Our nation has been debating health reform, recession recovery, regulation of financial industries, and our presence in Afghanistan and Iraq. Meanwhile, a bill said to be the "largest federal land grab in our nation's history" has garnered little attention. If adopted as proposed, Senate Bill 787 will likely have a substantive impact upon the sale of real property in the unlikeliest of locations.

The Clean Water Restoration Act, sponsored by Sen. Russell Feingold (D-Wis.) quietly passed out of committee in June and is now scheduled to come before the full Senate this fall. This legislation is titled "A bill to amend the Federal Water Pollution Control Act to clarify the jurisdiction of the United States over waters of the United States." That ‘clarification' would remove the term "navigable" from the language of the original Clean Water Act of 1972 and give regulatory agencies of the federal government jurisdiction over all surface water in the country, both natural and manmade.

The official summary reads as follows:

Clean Water Restoration Act - Amends the Federal Water Pollution Control Act (commonly known as the Clean Water Act) to replace the term "navigable waters" that are subject to such Act with the term "waters of the United States," defined to mean all waters subject to the ebb and flow of the tide, the territorial seas, and all interstate and intrastate waters and their tributaries, including lakes, rivers, streams (including intermittent streams), mudflats, sandflats, wetlands, sloughs, prairie potholes, wet meadows, playa lakes, natural ponds, and all impoundments of the foregoing, to the fullest extent that these waters, or activities affecting them, are subject to the legislative power of Congress under the Constitution.

Tributaries include drainage ditches and even French drains on private property. There is no legislative definition of "activities affecting these waters" in the Clean water Act so S.B. 787 would allow federal regulation of any and all "activities" that affect any waters. As the existing regulations governing navigable waters and wetlands regulations are proving to be extremely complicated and at times interpreted inconsistently, this legislation complicates the problems further by providing the perfect cultivating medium for the prolific growth of a bureaucratic culture of new rules, regulations and permits that affecting water remote land at the expense of us all.

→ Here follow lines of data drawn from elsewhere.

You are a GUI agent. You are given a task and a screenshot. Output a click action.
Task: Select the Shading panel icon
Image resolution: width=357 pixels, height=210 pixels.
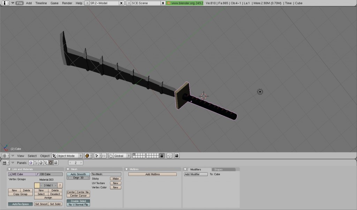[x=40, y=162]
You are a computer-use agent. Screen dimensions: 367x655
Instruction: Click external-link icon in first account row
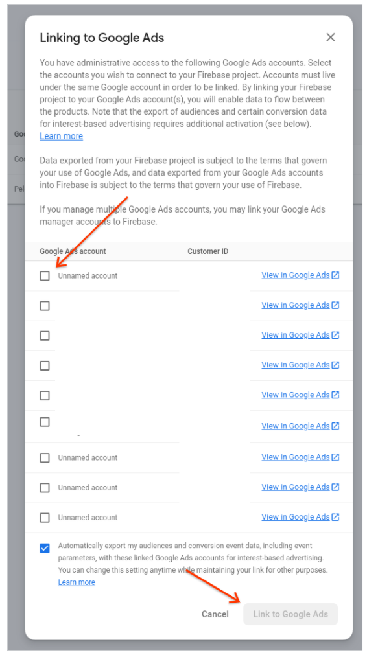point(335,275)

This would make every square inch of land where rain falls or snow melts subject to federal regulation. A developer desiring to subdivide a farm would have to obtain a federal permit to fill in drainage ditches or even to tile them. Road cuts and culverts would equally require a permitting process. Want to drain a farm pond to clean it out and refill? What about a municipality undertaking the relocation of a storm drain? It doesn't take much imagination to observe that installing gutters on a house that provide runoff to a storm drain that empties into a retention pond, much less a stream, would come under the purview of this legislation.